Good point about US-ASCII @beniwohli. I just want to add that US-ASCII still gives us 95 printable characters to choose from (same as when cranking the 1Password password generator to the max). I.e. this should still be enough for making it secure - so this should only be a usability question IMHO 😃
It's less about available entropy and more about what users actually will type in. When I mash my German keyboard, I end up with a couple umlauts. That will explode in my face.
Alternatively, we could do some client side validation to ensure that the secret token is encodable as ASCII.
I'm voting to stick with cleartext (under SSL of course) as long as we clearly document that when choosing a secret token, that it needs to be ascii/latin-1.
base64 will complicate things, as you already discussed there's a lot of value in being able to simply shoot of a curl
@beniwohli @watson if sticking to not using base64 there is no change to be implemented on apm-server side, since the agents should already take care of this. If ok with everyone I am going to close this issue then.
While there is some support for character encoding in headers, anything but ASCII/Latin1 should be avoided due to possible interoperability issues.
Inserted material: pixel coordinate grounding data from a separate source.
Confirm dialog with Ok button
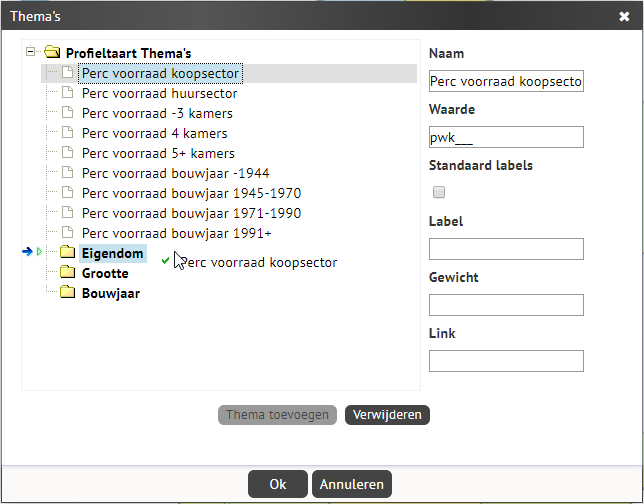Image resolution: width=644 pixels, height=504 pixels. click(278, 484)
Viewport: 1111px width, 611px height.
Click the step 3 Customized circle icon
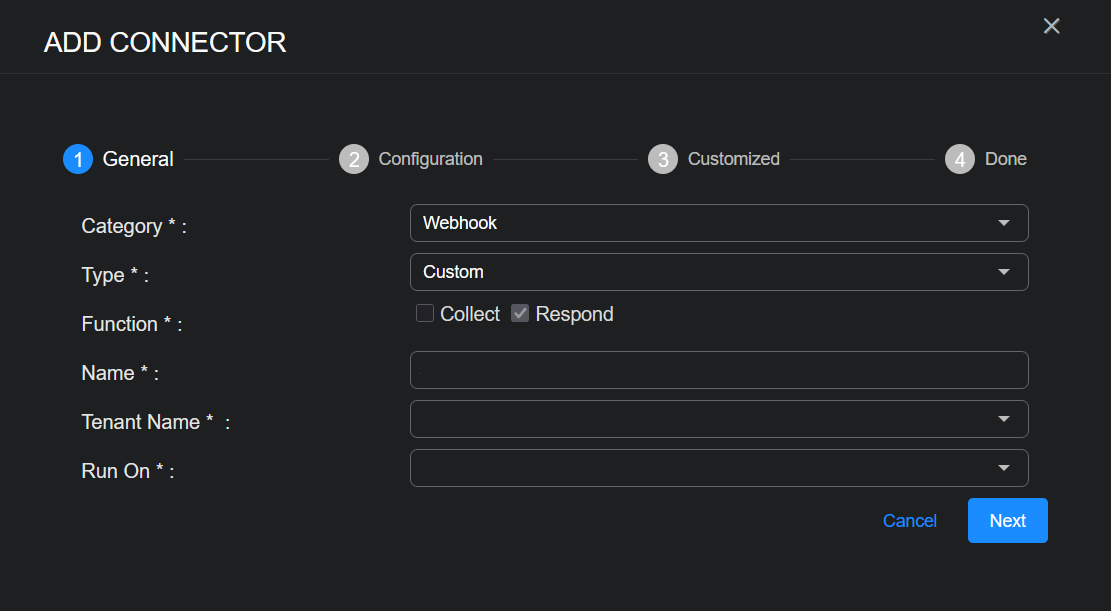point(663,159)
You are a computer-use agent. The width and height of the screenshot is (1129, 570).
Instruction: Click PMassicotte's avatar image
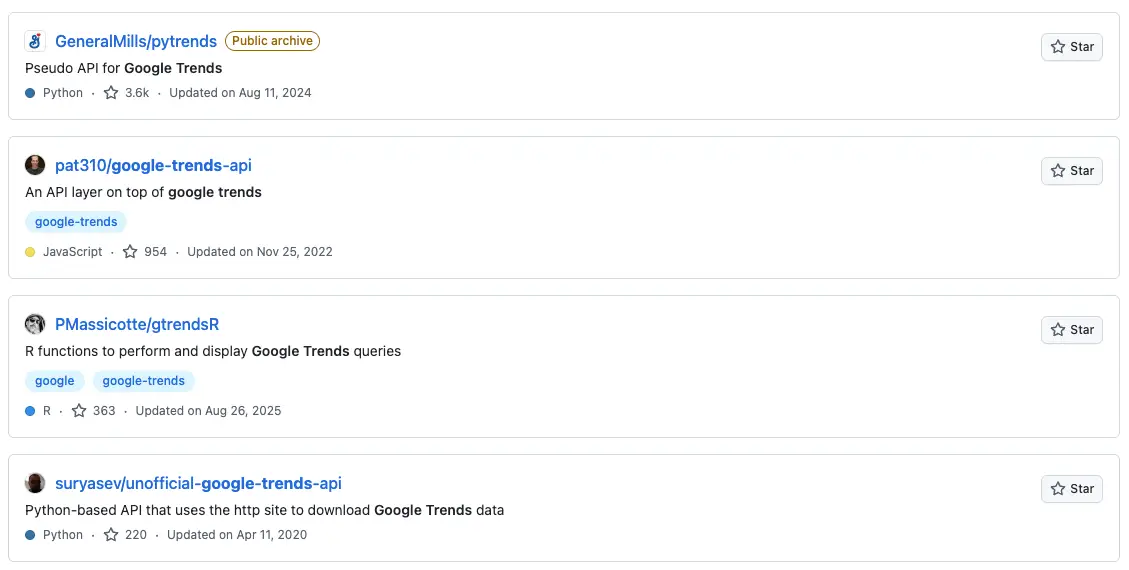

As we include the secret token in the
Authorization
header, this impacts us. We should either limit the token to the ASCII character space, or introduce an encoding ourselves, e.g. base64.If we go with base64, we can either decide to Just Do It ™️, without any regards to backwards compatibility (which might be a concern, as this won't make it into alpha1), or use a prefix (e.g.
base64:
to indicate wether a token is encoded or not.